Prior restraint. In a matter involving a criminal litigation, he vacated a lower court's order that a network turn over a TV film for court viewing before air time, writing that it ``is a fundamental principle of the First Amendment that the press may not be required to justify or defend what it prints or says until after the expression has taken place'' (Goldblum v. NBC, 1978).

Court access. Ordering a lower court to unseal documents for press viewing, he stressed the right of access of the public and press to criminal proceedings. Judge Kennedy said that ``public examination, study, and comment is essential if the corrections process is to improve.'' (CBS Inc. v. US District Court, 1985).

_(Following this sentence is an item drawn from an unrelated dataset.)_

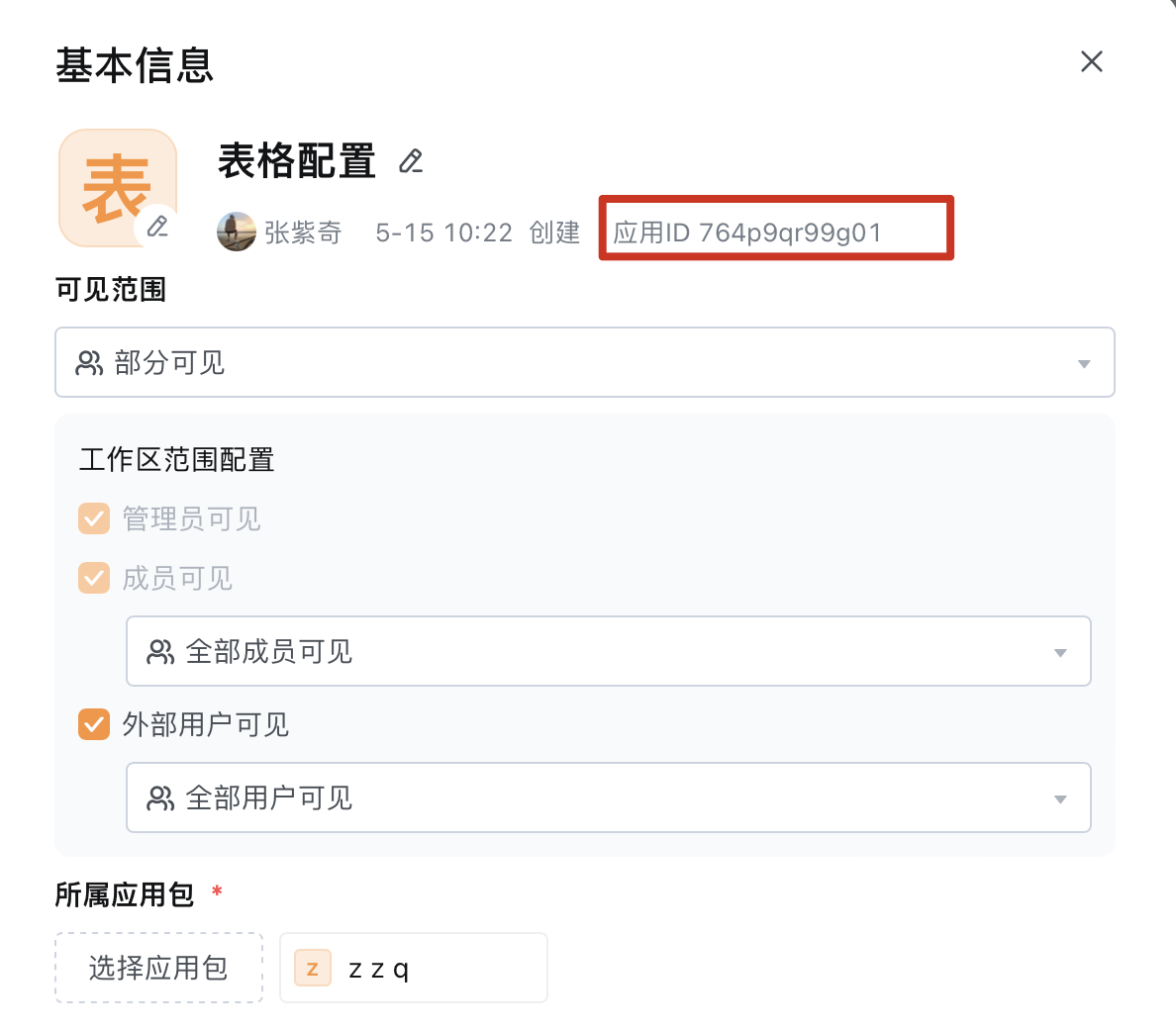Click the orange z icon of package zzq
Viewport: 1176px width, 1031px height.
(313, 968)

Free speech. In a case involving the conviction of an individual who counseled others to file false tax returns, Judge Kennedy said a jury might have found that some of the defendant's speech was abstract and remote from advice to commit a specific criminal act. Such expression, he ruled, is protected under the First Amendment unless both the intent of the speaker and the tendency of his words was to produce or incite a criminal act. (US v. Freeman, l985)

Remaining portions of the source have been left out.